MALDIÇÃO DA CARA TORTA
Relatório
Narrativas míticas para explicar a origem de fenômenos ou elementos da natureza são muito frequentes. Este é o caso da história que conta o surgimento de peixes achatados, em especial o Linguado (Solea Solea) que dão ao povo a impressão de ter o rosto fora do lugar. A cara torta.
O lastro dessa narrativa pertence ao folclore cristão. Conta Apolinário Porto Alegre: “Um dia vinha Nossa Senhora muito cansada sob um terrível sol de verão. Quando ela aproximava-se duma praia, vinha o linguado para sestear, como é seu costume. A Virgem, lavada em suor e com a voz arquejante, dirigiu-se a ele:
“Não podes dizer-me linguado, que horas são?”. Este mirou-a por algum tempo, aborrecido por ela vir perturbá-lo. Depois riu-se e arremedou-a, contra-fazendo-lhe o gesto e a voz: Não podes dizer-me, Linguado, que horas são? A Virgem amaldiçoou-o então, dizendo-lhe que ficasse no estado em que estava, arremedando-a. Desde esse tempo ficou com a boca torta”.
Variações desta história incluem outro tema muito frequente nos contos populares católicos: as andanças de Jesus e Pedro pelo mundo. Dizem que quando Cristo pediu informação ao linguado, querendo saber se a maré enche ou vaza, o peixe arremedou o filho de Deus, debochando dele. Como castigo, Jesus aplicou um tapa no peixe que deformou seu rosto e condenou todos os seus descendentes.

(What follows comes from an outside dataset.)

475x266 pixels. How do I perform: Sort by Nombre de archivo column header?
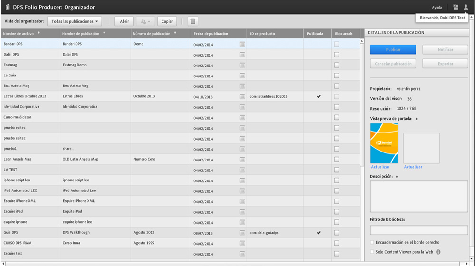[x=21, y=34]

Animais abençoados ou amaldiçoados por Jesus e Maria são uma constante no folclore católico. É o caso do Bem-Te-Vi, por exemplo, que por ter entregado aos romanos a posição de Maria e José durante a fuga para o Egito foi amaldiçoado como pássaro dedo duro. O mesmo com o Quero-Quero, que tornou-se incapaz de descansar, ficando sempre vigilante com seus olhos vermelhos injetados.
No Brasil, essa mesma história é contada para peixes semelhantes, como o Peixe Tapa e a Solha. Cabe lembrar que, muitas vezes, os nomes populares se misturam, fazendo com que todos sejam chamados de Linguado ou vice-versa.